They must do so by starting with that system as they find it; there is no other choice. Championing changes in modern government must not be confused with a willingness to abide the presumptions that have distorted that government for many decades. (FR, p. 212)
Ultimately, and perhaps most important, such an agenda will also need to draw us together again in an age of division and fracture. In its conservative and its liberal forms, it will need to help us as Americans begin to rediscover what unites us, and why a restoration of the mediating layers of our society would also be a restoration of a robust idea of citizenship. (FR, p.213)
And only such a citizenry [capable of tolerating a multiplicity of outlooks and ways of life while recognizing one another as equal in freedom], too, will be able to resist the excesses of our age of fracture, and to see the need for balance, and for limits… The institutions of our society offer those – compelling us to confront the limits of choice, the extent of our deepest more-than-chosen commitments, the necessity of reciprocity, the humanity of our neighbors, and the depths of our dependence and therefore of our obligations. (FR, p. 216)
There will be no simple, wholesale solution to our problems but rather a diverse and variegated mix, expressing in different settings and circumstances different sets of priorities, different diagnoses, and different assessments of value. Subsidiarity means no one gets to have their way exclusively. (FR, p. 217)
What Levin Gets Right and What He Gets Wrong
- Healthcare is more than insurance, and healthcare reform must be more than financing reform. The system itself needs to be restored to a focus on health, not just revenue.
- Markets do some things well, but fail in other regards. In particular, markets fail to assign proper value to public goods like workforce health and wellbeing, as well as to social capital such as citizen solidarity and self-sacrifice for the common good. (Note: Markets do not capitalize public health or strategic preparedness.)
- Levin ignores that Medicare — which he criticizes as over-centralized, bureaucratically rigid, and unimaginative (see NR) — is in actuality a good example of a public-private hybrid – the very model Levin advocates – and has proven remarkably nimble and creative.

EXERCISE SET
(a) Translate this sentence from the passage about Levin into Spanish: "Subsidiarity means no one gets to have their way exclusively."
(b) List everything that, according to the passage about Levin, the institutions of our society compel us to confront.
The listing that comes next is separate material with no connection to the passage about Levin.

PROVIDED MATERIAL
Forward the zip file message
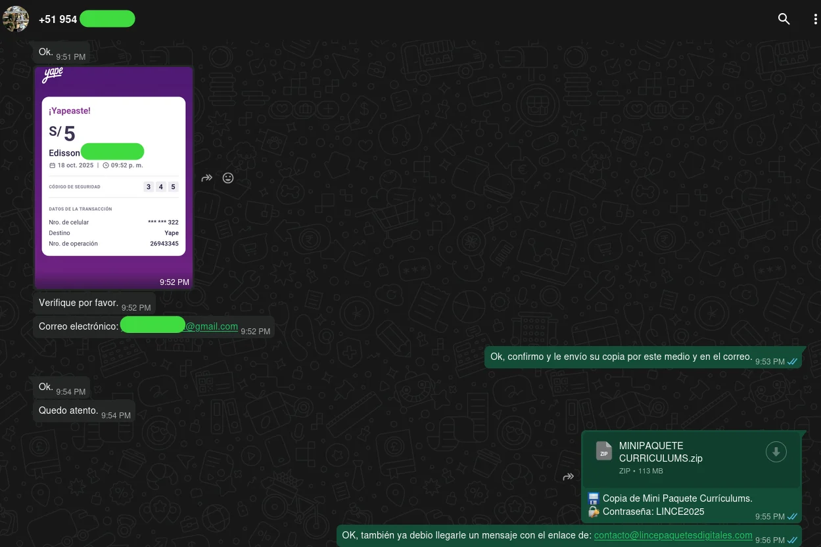 coord(569,477)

TASK-BY-TASK ANSWERS
(a) La subsidiariedad significa que nadie puede salirse con la suya de manera exclusiva.

(b)
- the limits of choice
- the extent of our deepest more-than-chosen commitments
- the necessity of reciprocity
- the humanity of our neighbors
- the depths of our dependence and therefore of our obligations